● **WHAT TO PRODUCE**
Add 41 to each coordinate in the answers, then rewrite every line of the records from the line containing "You are a GUI" through the end, requests included. Omit the pictures from your rewrite.

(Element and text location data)
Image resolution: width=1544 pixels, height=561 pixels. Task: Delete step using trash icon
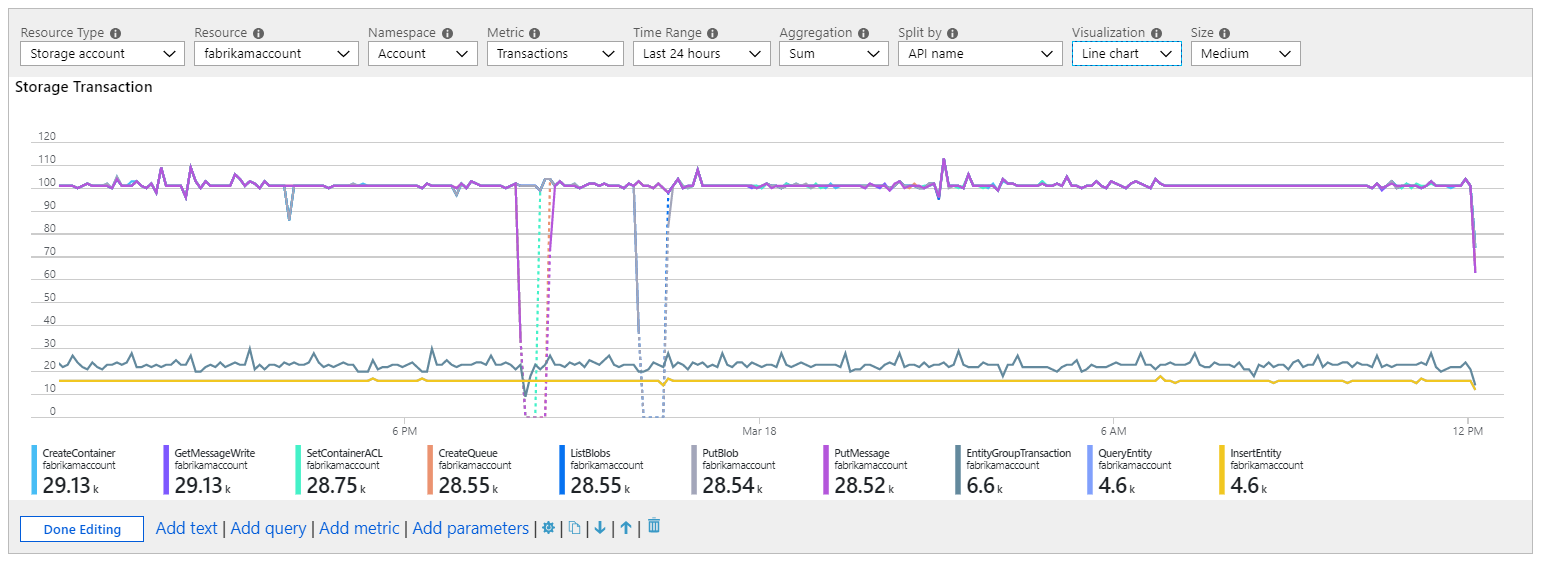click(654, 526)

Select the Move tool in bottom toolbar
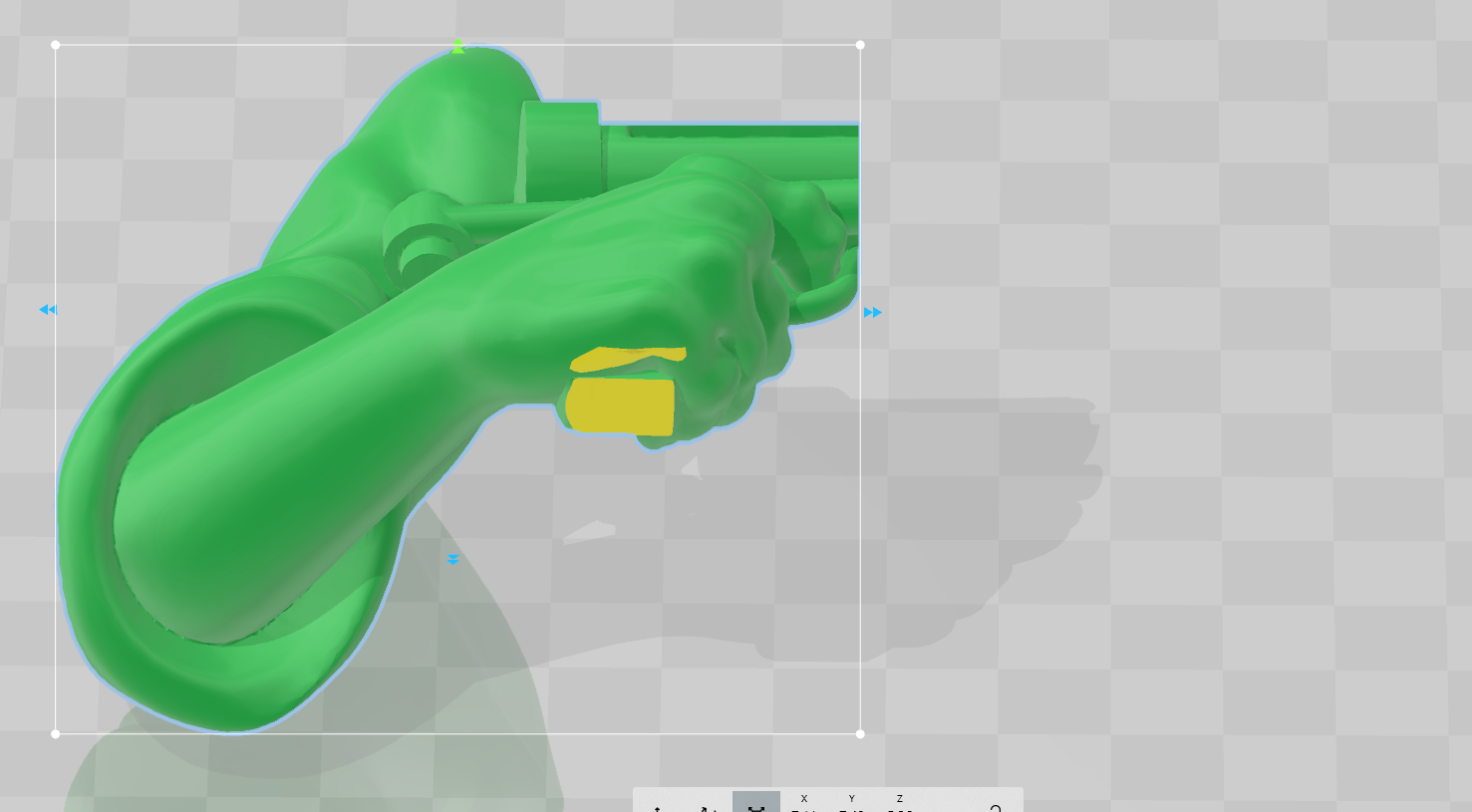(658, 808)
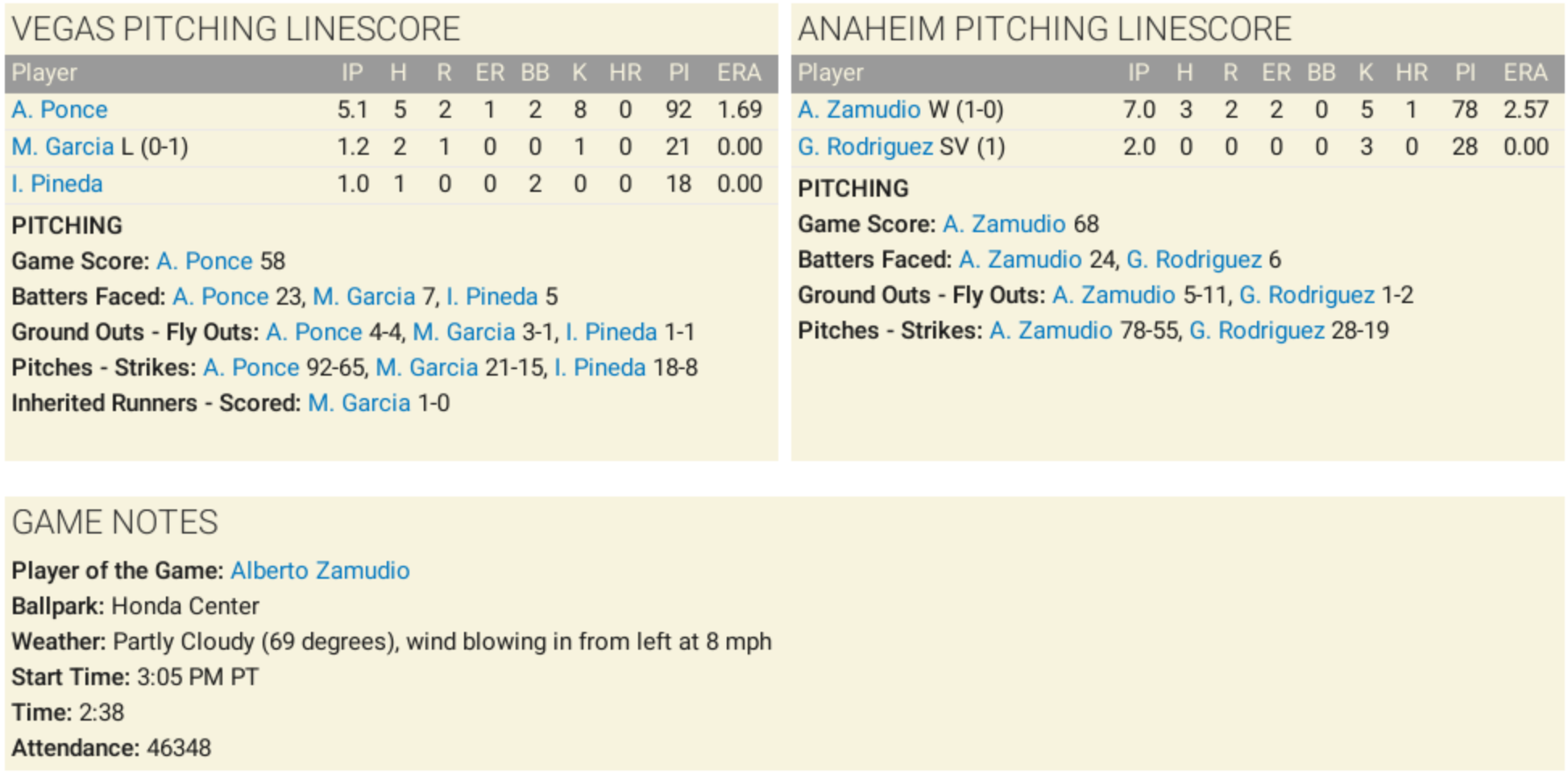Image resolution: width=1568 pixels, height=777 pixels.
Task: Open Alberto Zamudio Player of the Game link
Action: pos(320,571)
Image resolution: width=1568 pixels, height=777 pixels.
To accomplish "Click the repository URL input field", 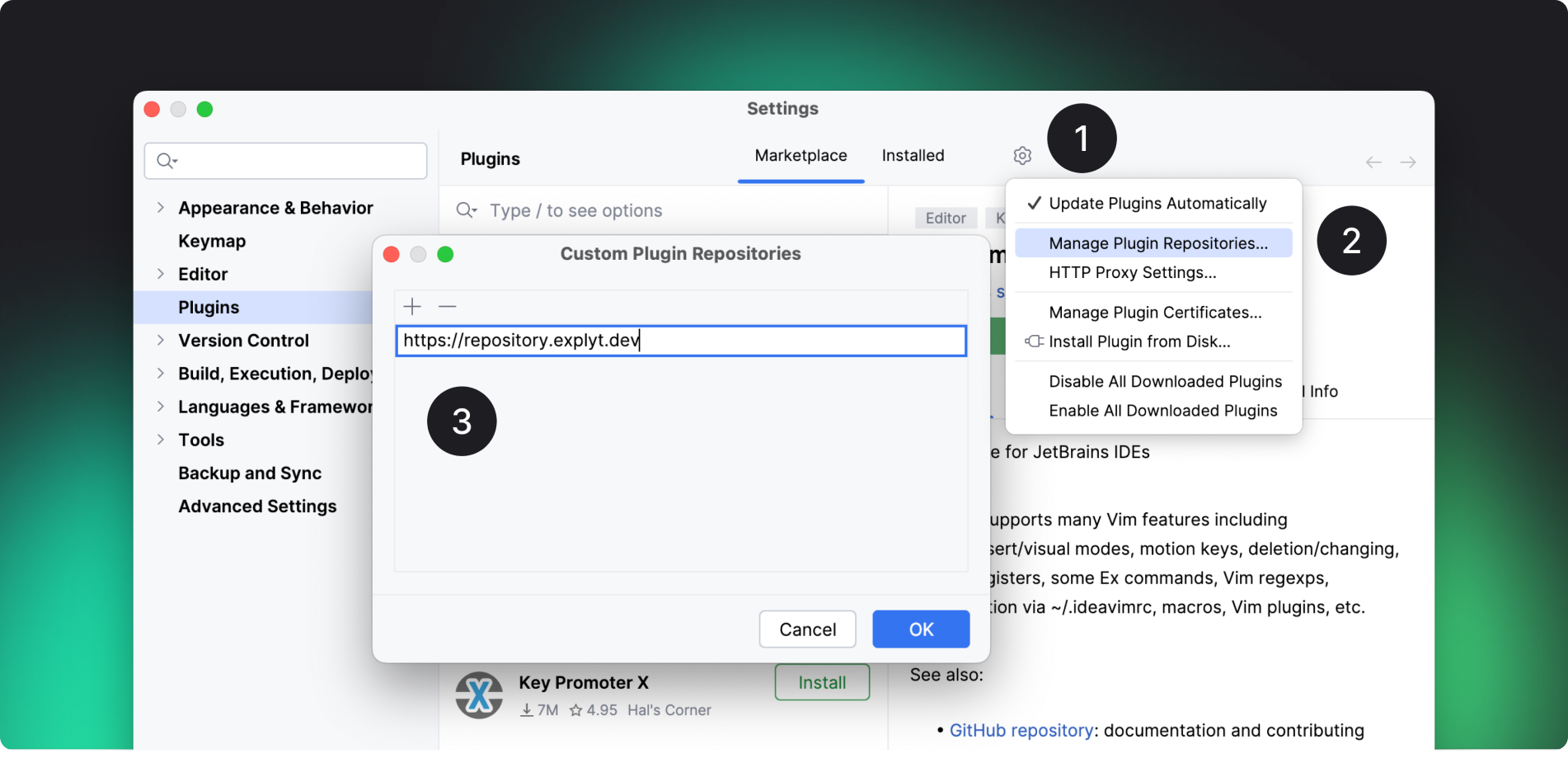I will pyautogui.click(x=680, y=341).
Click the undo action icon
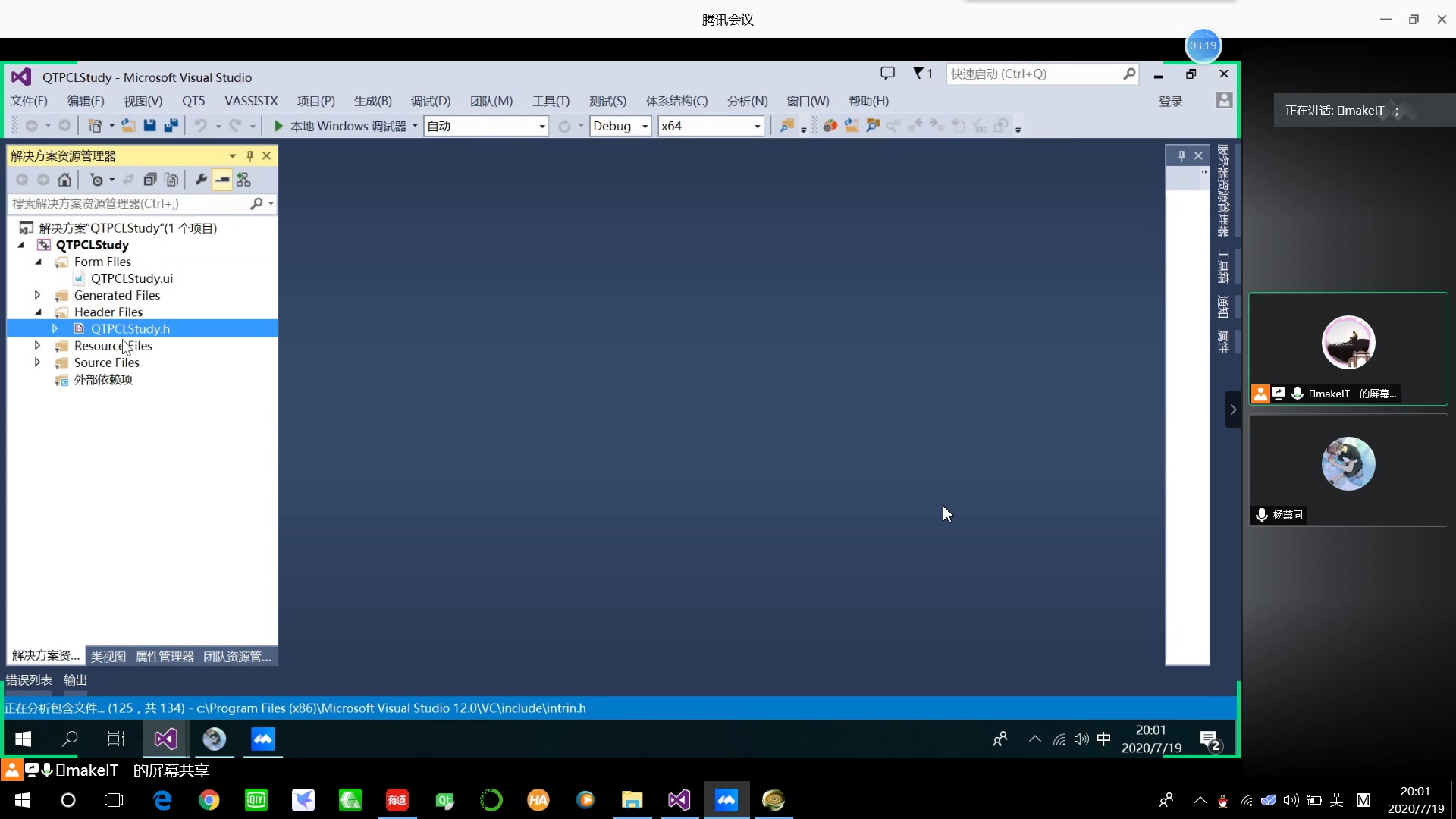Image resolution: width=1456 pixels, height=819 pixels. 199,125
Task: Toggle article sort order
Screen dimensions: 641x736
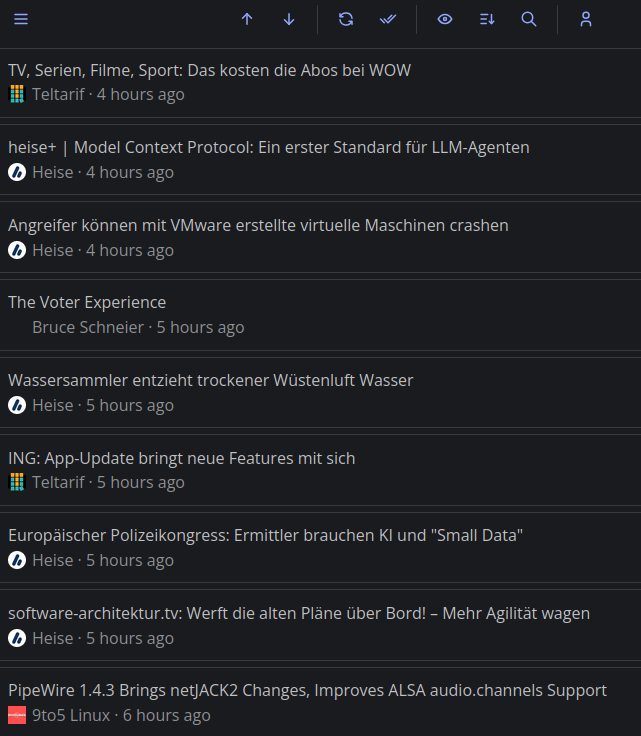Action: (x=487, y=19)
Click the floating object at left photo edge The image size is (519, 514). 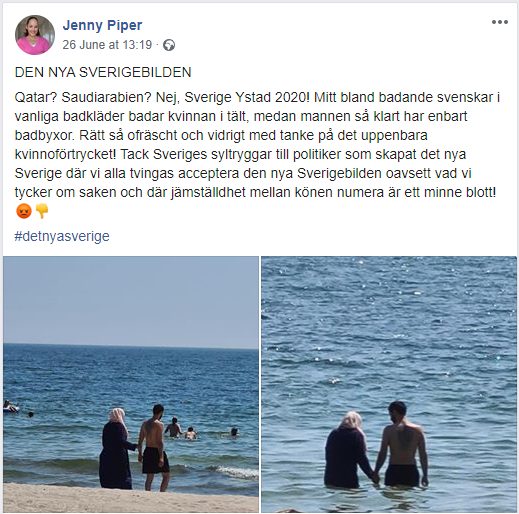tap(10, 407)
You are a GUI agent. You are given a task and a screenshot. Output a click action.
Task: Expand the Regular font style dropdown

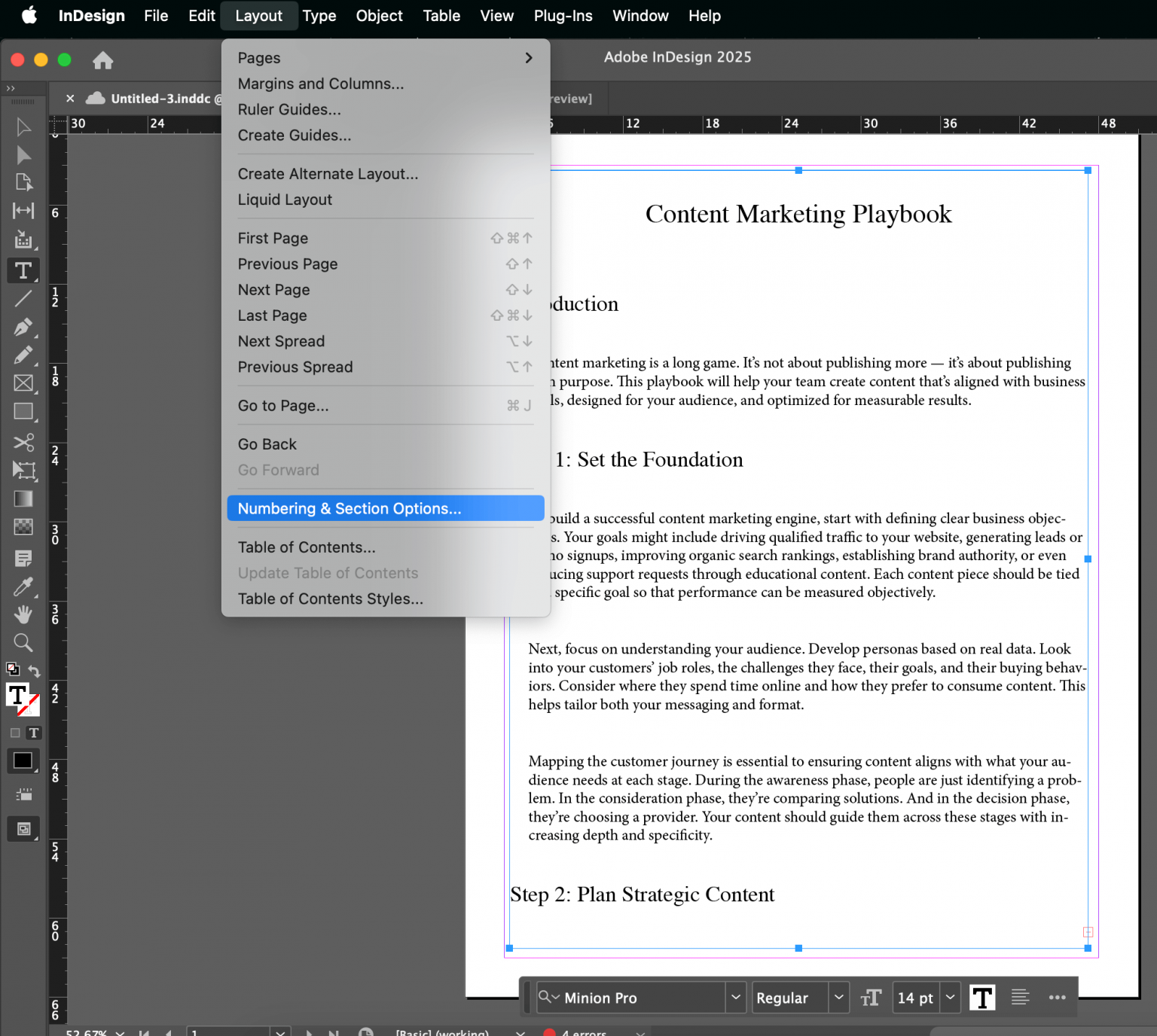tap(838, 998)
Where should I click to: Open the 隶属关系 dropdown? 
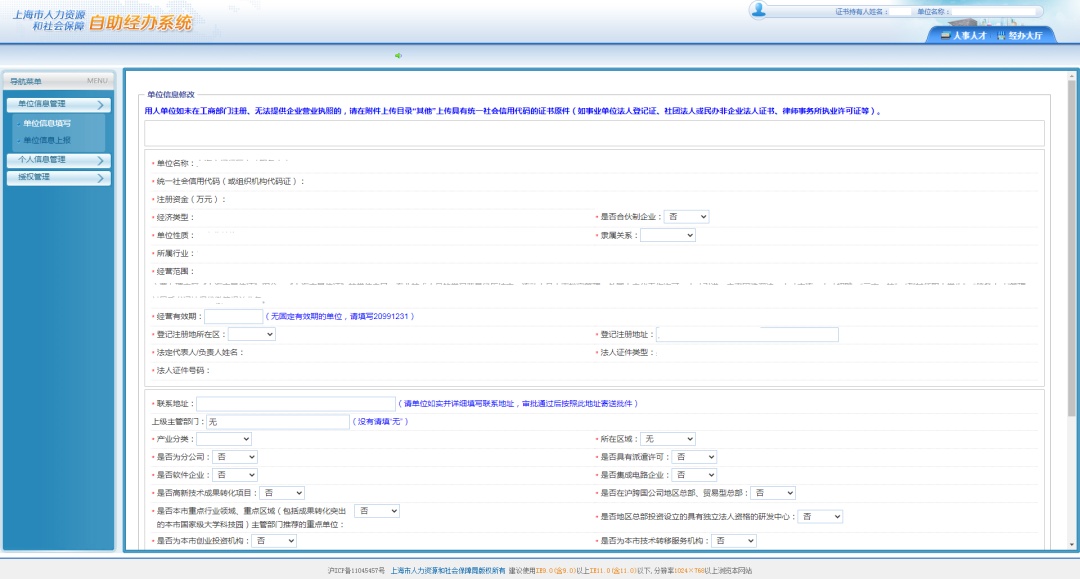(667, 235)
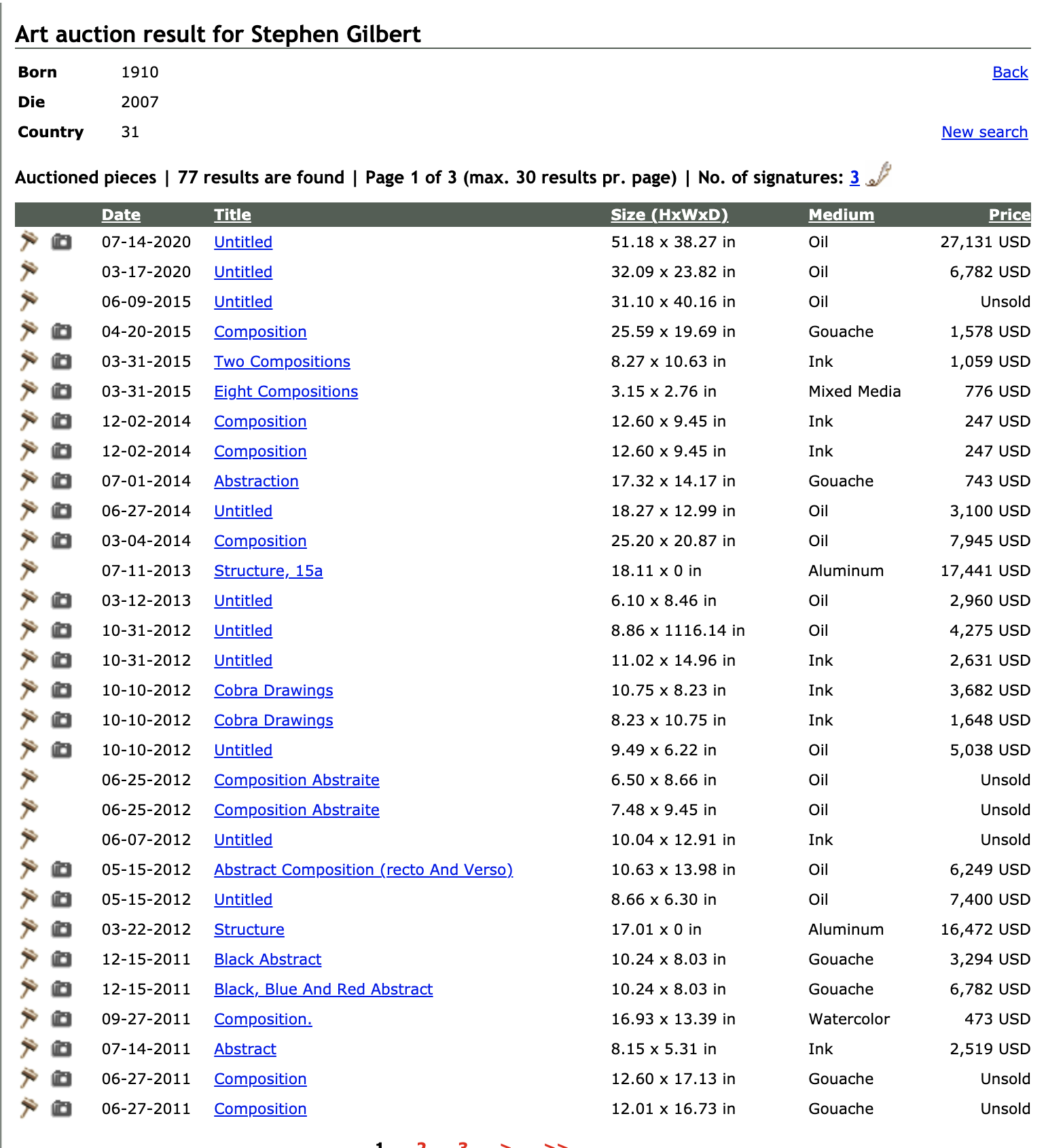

● **OUTPUT FOR THIS EXERCISE**
You are a GUI agent. You are given a task and a screenshot. Output a click action.
Task: Expand the Regular font style dropdown

tap(879, 1039)
Where should I click to: Open the 隶属关系 dropdown? 
(708, 276)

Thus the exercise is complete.